TASK PROMPT
The result should be an exact copy of the data, free of pictures.

SUPPLIED RECORDS
..............................

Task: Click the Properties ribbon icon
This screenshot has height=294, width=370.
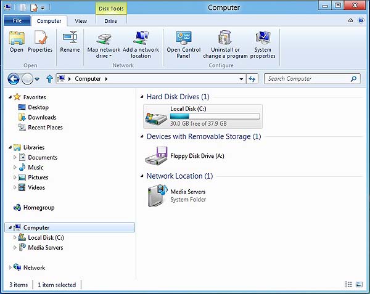Action: 39,42
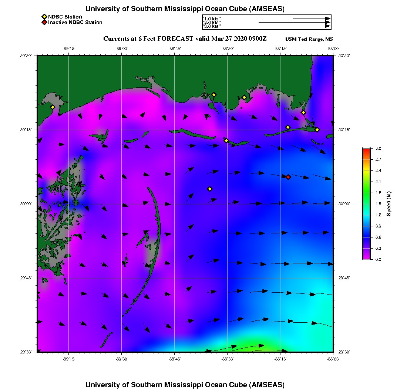Click the red top of the speed color bar
This screenshot has width=407, height=389.
point(366,150)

..............................

ANSWER BOX
Task: Click the Properties ribbon icon
This screenshot has height=294, width=370.
Action: 39,42
Click the red top of the speed color bar
This screenshot has width=407, height=389.
point(366,150)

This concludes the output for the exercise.